Following The New York Times’ admission that for the last decade and a half it’s been all quiet on the warming front, The New Republic is now the latest full-bore warm-monger to acknowledge that the science has gotten all unsettled:
Even as scientists asserted an incontrovertible consensus on climate change, a funny thing has happened over the last 15 years: Global warming has slowed down. Since 1998, the warmest year of the twentieth century, temperatures have not kept up with computer models that seemed to project steady warming; they’re perilously close to falling beneath even the lowest projections.

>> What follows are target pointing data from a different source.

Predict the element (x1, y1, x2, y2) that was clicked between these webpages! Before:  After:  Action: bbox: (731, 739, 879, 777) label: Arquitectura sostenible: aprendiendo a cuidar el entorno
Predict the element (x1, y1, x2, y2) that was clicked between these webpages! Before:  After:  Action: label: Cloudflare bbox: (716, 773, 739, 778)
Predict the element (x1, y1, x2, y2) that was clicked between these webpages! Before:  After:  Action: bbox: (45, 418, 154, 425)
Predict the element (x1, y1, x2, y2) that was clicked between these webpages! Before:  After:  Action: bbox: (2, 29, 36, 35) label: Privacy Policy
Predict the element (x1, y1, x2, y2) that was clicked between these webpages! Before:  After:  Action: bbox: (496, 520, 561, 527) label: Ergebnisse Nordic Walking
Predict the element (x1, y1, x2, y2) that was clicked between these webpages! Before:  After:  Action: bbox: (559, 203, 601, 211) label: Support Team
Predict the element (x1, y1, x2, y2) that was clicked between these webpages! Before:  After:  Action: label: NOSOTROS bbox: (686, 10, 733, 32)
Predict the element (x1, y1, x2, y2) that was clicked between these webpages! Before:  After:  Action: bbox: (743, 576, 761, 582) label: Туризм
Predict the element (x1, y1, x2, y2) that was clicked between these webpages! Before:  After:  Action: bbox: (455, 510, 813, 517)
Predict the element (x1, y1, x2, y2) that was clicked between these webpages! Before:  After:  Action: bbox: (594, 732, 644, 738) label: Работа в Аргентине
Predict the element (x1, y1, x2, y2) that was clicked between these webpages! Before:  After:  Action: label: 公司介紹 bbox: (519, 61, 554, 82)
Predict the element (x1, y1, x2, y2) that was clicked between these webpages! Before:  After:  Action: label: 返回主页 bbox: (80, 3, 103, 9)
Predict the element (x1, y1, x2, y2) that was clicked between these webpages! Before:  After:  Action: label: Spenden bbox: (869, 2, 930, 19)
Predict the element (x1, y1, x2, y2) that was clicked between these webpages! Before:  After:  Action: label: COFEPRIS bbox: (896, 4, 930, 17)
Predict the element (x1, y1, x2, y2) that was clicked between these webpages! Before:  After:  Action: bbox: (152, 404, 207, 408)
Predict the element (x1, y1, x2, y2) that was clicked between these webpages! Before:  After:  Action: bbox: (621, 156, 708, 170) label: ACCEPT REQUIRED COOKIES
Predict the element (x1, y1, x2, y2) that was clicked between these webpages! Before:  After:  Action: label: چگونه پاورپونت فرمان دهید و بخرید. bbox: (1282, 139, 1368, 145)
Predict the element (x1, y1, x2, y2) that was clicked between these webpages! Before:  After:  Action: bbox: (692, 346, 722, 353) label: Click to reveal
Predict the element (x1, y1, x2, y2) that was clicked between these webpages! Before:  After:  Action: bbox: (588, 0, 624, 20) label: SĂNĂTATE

Some people are playing the hiatus as good news: “Apocalypse perhaps a little later,” the Economist put it. But in a political environment where vast swathes of the American right reject even the premise of global warming—and where prominent right-wing pols suggest it’s an enormous fraud—this inconvenient news could easily lead to still more acrimony over the subject. Especially since scientists themselves aren’t entirely sure what the evidence means. If scientific models can’t project the last 15 years, what does that mean for their projections of the next 100?
Who knows? All we can say for certain is that no one can say for certain – and a humble circumspection might be appropriate from those who’ve got the entire century to date all wrong.
Powerline’s Steven Hayward and The Economist’s Will Wilkinson have more on the “unconvincing” argument Nat Cohn makes in trying to yoke the belated acknowledgments of “uncertainty” with what he now calls “the so-called scientific consensus on global warming”.
But I have a personal interest in the matter. National Review’s publisher, Jack Fowler, and I were in DC Superior Court last week for the opening number in our trial for mocking fantasy Nobel laureate Michael E Mann’s “hockey stick“. (If you can spare a buck or two, feel free to chip in. We’re as desperate as a PBS pledge drive but without any Bill Moyers tote bags for premium subscribers.) As usual, learned counsel caution one not to do too much yakking about the case, but one can’t help be struck by how much Dr Mann’s side relies on an appeal to authority at the very moment when the so-called authorities have never looked less authoritative.
Still, whatever the Times and New Republic say, President Obama in Berlin stuck with the old Nineties apocalypse shtick: “This is the global threat of our time,” etc. Even in a speech of fatuous platitudes, the global warming stuff fell as limp as Dr Mann’s hockey stick. For a supposedly cool guy, Obama sounded like the last stiff in town still doing the Macarena.
PS In related news, meteorologists quit the American Meteorological Society over its enforcement of “consensus“.